Task details ->
Copy each line of the listing below word for word, leaving out the pictures.

━━ Stored rows ━━

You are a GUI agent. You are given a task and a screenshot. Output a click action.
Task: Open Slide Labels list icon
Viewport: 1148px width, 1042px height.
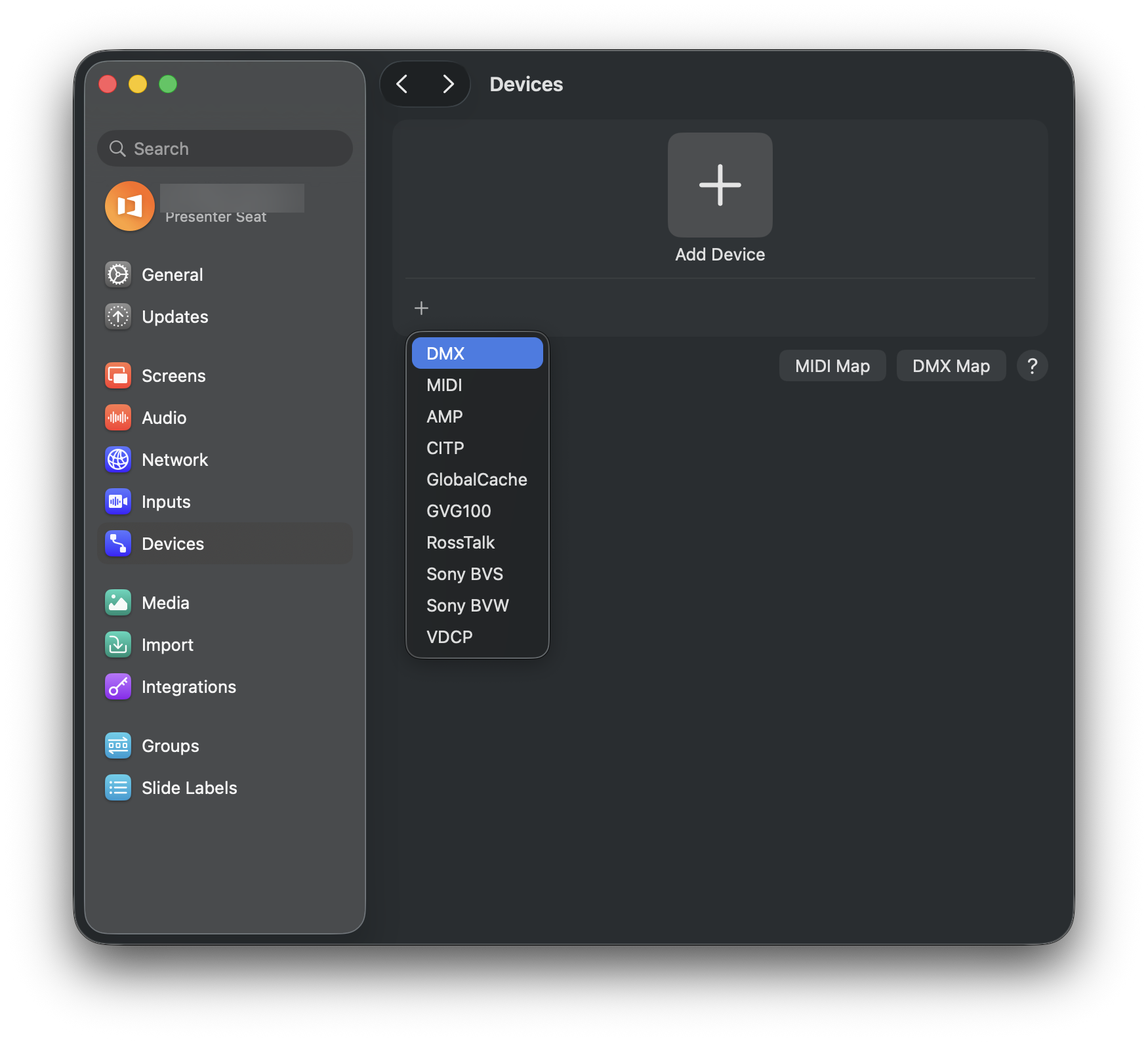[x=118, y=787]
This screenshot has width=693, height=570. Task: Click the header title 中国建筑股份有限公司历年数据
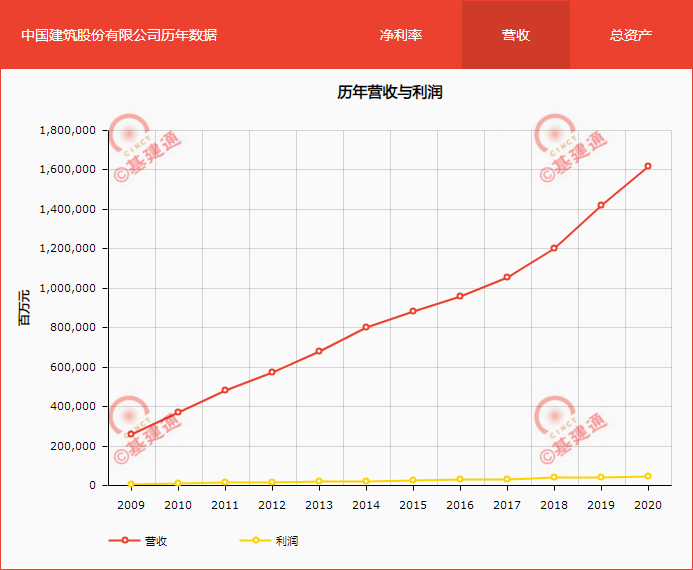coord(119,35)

━━━

Exercise result ->
You are a GUI agent. You are given a task and a screenshot. Output a click action.
Task: Open Slide Labels list icon
Viewport: 1148px width, 1042px height.
[x=118, y=787]
This screenshot has width=693, height=570. Task: Click the header title 中国建筑股份有限公司历年数据
coord(119,35)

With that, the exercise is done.